I thought about the fact that my grandfather had kept his relationship with me secret from the rest of his family. No one outside the family knew that Alexa Holland was a Holland—my dad had managed to keep the indiscretion with my mother that led to my birth from his family, excluding his father—and Grandpa certainly hadn’t confessed to them that he’d reached out to me when I was twenty-one and all alone in Boston.

I understood that it would have caused drama and irritation for him to reveal the truth, but I couldn’t say it didn’t hurt. Sometimes it felt like he was ashamed of me.
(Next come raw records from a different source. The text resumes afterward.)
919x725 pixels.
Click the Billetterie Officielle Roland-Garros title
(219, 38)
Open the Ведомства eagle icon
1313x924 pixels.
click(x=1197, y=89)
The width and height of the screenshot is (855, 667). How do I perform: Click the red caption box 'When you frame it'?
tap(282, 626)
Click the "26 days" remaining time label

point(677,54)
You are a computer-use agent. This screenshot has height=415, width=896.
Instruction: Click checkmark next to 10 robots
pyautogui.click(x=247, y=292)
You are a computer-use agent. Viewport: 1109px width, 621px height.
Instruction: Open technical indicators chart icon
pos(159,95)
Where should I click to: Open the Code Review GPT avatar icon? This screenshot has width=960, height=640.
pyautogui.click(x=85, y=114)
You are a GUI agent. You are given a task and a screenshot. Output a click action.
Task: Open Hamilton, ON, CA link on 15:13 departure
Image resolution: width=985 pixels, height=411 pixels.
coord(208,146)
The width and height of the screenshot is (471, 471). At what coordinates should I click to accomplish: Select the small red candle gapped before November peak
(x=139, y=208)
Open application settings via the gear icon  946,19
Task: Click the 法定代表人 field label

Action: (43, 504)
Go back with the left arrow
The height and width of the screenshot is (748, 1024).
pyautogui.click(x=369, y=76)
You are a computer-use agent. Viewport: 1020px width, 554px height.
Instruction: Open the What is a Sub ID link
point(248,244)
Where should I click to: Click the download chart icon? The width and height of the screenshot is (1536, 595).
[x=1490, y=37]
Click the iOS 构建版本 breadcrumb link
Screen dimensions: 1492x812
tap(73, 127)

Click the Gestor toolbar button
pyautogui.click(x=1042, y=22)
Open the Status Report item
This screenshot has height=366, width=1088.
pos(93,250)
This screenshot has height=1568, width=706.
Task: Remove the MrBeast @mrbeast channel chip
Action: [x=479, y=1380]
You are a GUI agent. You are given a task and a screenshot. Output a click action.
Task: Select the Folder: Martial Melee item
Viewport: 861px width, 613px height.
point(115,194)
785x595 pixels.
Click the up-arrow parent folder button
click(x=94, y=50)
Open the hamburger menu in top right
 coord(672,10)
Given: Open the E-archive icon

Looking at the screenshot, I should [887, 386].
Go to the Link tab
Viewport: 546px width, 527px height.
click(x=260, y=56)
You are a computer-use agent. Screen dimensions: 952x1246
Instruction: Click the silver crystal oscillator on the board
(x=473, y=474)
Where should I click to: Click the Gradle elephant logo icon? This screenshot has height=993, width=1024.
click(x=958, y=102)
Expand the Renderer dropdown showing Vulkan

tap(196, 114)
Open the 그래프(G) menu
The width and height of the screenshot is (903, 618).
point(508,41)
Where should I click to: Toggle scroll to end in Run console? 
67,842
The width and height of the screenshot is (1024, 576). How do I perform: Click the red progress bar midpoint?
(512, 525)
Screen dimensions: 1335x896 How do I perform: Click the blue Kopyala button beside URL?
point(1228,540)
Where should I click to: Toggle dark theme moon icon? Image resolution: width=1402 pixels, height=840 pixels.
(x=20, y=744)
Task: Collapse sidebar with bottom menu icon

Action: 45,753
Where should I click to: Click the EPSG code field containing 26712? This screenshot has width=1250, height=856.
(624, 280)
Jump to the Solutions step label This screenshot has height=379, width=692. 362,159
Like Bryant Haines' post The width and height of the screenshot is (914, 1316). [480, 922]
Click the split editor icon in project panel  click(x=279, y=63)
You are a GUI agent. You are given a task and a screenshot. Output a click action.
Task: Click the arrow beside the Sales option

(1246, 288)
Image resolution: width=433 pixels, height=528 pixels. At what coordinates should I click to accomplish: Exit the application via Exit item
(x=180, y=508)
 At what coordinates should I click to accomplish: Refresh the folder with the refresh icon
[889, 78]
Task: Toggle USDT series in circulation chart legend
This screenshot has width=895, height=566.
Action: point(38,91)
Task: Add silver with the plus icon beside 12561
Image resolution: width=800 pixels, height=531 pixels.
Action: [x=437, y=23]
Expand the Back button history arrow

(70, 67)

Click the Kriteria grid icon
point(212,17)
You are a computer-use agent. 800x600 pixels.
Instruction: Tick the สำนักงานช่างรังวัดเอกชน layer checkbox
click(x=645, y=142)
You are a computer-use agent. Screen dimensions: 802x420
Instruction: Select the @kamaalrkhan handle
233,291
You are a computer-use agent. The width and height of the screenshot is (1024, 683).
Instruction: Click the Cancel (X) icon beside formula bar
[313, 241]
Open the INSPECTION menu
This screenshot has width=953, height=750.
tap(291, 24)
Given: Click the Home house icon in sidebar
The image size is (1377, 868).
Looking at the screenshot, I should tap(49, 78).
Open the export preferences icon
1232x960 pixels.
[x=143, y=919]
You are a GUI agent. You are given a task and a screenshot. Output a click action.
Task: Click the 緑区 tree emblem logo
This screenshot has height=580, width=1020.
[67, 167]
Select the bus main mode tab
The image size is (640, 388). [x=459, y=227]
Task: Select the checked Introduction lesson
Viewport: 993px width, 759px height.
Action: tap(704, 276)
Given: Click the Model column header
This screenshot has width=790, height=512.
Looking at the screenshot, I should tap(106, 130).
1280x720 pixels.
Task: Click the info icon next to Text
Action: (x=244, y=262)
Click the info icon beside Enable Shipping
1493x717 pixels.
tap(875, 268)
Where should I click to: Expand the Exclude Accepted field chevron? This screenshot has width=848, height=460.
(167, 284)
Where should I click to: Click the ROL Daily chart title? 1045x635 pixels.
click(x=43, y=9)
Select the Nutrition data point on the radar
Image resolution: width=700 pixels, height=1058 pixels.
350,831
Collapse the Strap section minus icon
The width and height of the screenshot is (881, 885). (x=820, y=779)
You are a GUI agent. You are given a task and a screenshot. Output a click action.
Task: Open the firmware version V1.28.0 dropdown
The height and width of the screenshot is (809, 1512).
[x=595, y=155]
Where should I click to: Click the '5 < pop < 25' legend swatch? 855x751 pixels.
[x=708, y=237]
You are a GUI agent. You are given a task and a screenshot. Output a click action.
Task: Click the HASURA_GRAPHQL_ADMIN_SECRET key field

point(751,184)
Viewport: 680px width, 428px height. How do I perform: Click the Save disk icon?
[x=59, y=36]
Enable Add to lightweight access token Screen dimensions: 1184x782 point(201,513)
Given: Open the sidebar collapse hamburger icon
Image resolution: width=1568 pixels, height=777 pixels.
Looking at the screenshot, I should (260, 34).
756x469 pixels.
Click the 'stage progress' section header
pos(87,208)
Like it or not, though, he was all I had now and I loved him.

I bit down my resentment. “You can’t,” I said. “Benito has a big mouth. He’ll tell everyone who I am.”

“So, what, then? You find another job … Doing what?”

Any other job would come with a major pay cut. As an executive PA to a successful photographer, I made a nice income. More than twice that of standard PA positions. I sipped at my wine, looking around at all my pretty things in my pretty home.

“I didn’t even get to apologize,” I muttered.

“What?”

“I didn’t even get to apologize,” I repeated. “He blew up in my face and then ruined my life.” I groaned. “Don’t even say it. I recognize the irony in that. My family ruined his … tit for tat.”

Grandpa cleared his throat. “You didn’t ruin his life. But you did take him off guard.”

Guilt suffused me. “True.”

“And I already told you my attempts in the past have failed. It isn’t our place to apologize.”